KS: I wrote the story a year ago. I am afraid it will only get worse because they seem to try to outdo each other. I wanted to make sure there is no political side. The problem with the Internet is if someone has this weird sick view they can find people who validates them and makes them feel normal. Whether someone is a Republican, Democrat, Independent, or Libertarian, everyone should want to push these White Supremacists underground. Even infamy is better than obsolescence.
EC: There does not seem to be much of a difference between Jihadist terrorists and White Supremacists?
KS: True. The recruitment is the same, as well as the behavior. They are taking over social media. They all are misogynists and want to control women. The problem is they are not stupid and are really smart. These terrorists obviously are not normal people, and want to destroy the parts of the world that make everything great.
EC: The character bad guys are horrific?
KS: My bad guys will never be a hero or the person who the reader can understand why they did it. I give readers the reason but it will never be valid. With Dash, the leader of the terrorist group, there is nothing redeemable about him. He is a racist and a murderer. So was his wife who in many ways is worse than him.
EC: But on the other hand your good guys are people readers will root for, like Will?
KS: He is an upright person. Will tries to make the right decisions, follow the law, and protects people. He is a counter balance to the vicious criminals that he must battle. I also like the fact he really respects women.
EC: Why did you make him dyslexic?
KS: I know about it because my sister has it. When we were growing up there was not enough information about it. Teachers thought of her as lazy and stupid. It really has traumatized her in some ways. I wanted to show through Will that he was stigmatized while growing up. Once Sara came into his life, she showed him that dyslexia is just a part of him like the color of his hair.

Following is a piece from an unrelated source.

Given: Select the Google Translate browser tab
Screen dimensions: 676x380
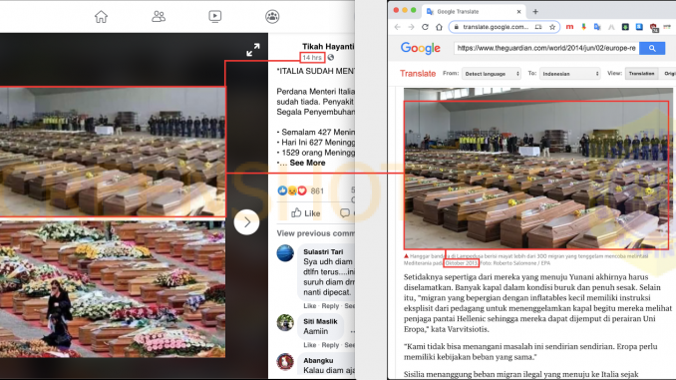Looking at the screenshot, I should (473, 12).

EC: You also explore rape?
KS: Statistically so many women have been sexually assaulted. My first novel, Blindsighted, had someone sexually assaulted. With Sara, who was raped while in college, I wanted to take her through recovery; yet, it was not something she just got over. She worked really hard to put her life back together. It was always my goal to have a female character talk about assault and for them to show it was not something anyone just gets over.
EC: How would you describe Sara?
KS: I wanted her to be someone who makes mistakes and is wrong occasionally. She has some self-doubt. Because she is so smart she can learn from her mistakes.
EC: How would you describe Sara and Will’s relationship?
KS: Solid. They love and care for each other. A good description of it is this book quote, “And the right man isn’t intimidated by a woman who’s comfortable with who she is.”
EC: The time angle allowed for plot tension?
KS: I wrote the same event from three different perspectives. When we wake up in the morning we never think this is going to turn out to be a horrible day. Through the use of time I wanted to slowly build the tension.
EC: A heads up about your next book?
KS: It will be a Will and Sara book and out next year. It is special because it is my 20th book and the 10th book in the Will series. Nothing will be made easy for Will as he battles the criminal element and not a terrorist.